The display emulates a showroom of furnishings and processes made by British artists, presenting products and projects that encapsulate small-scale, ground-up manufacturing. This imagined townhouse features wallpaper, furniture, ceramics, and lighting. Contributors include Artist Tea Towel Company, Jonathan Baldock, Pablo Bronstein, Matt Calderwood, CommonRoom, Coco Crampton, Fairland Collective, Martino Gamper, Kate Hawkins, Nadia Hebson, Emily Hesse, Jasleen Kaur, New Boosbeck Industries, Katie Schwab, and Joanne Tatham and Tom O’Sullivan.

Granby Workshop: Products and Processes, Assemble
This exhibition features architectural ceramics and related trials, prototypes, and molds from the Granby Workshop. The Granby Workshop was established by Assemble, a collective known for their experimental and collective practice led by social need, and residents of Granby (also known as Toxteth) in Liverpool. The pieces are functional, made with craft techniques and locally sourced materials. The Granby Rock Mantelpiece, produced with Will Shannon, for example, uses rubble from demolished houses in the area. These works were acquired for the Middlesbrough Collection through a grant from the Contemporary Art Society.

The Housing Question
This exhibition examines issues related to housing in the context of capitalism.

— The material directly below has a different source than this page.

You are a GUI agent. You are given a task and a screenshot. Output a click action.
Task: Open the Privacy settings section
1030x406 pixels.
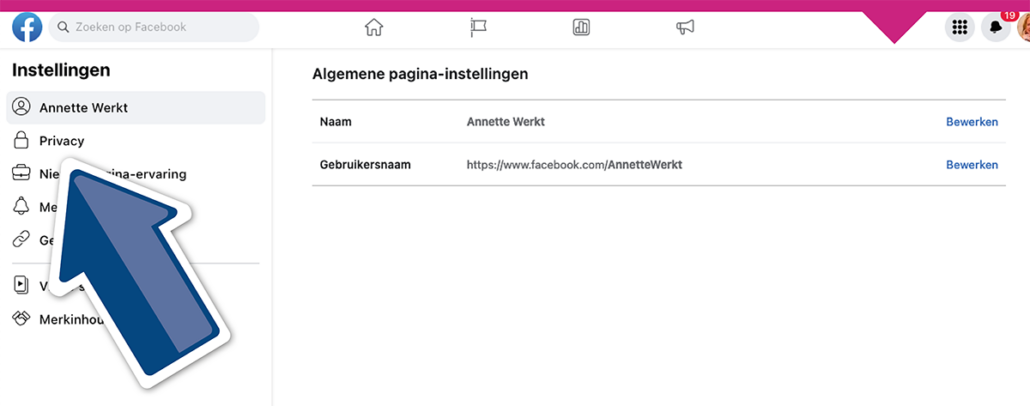pos(62,141)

It addresses publicly oriented housing initiatives and the drive toward the privatization of housing provision under neoliberalism. It borrows its title from the 1872 essay of the same name by Friedrich Engels, in which he argues that housing crises are intrinsic to capitalist society, and that only a communist alternative to the latter solves the former. It outlines progressive architectural concepts, initiatives and projects from the 1900s to the present day, and explores the politics and economics of housing.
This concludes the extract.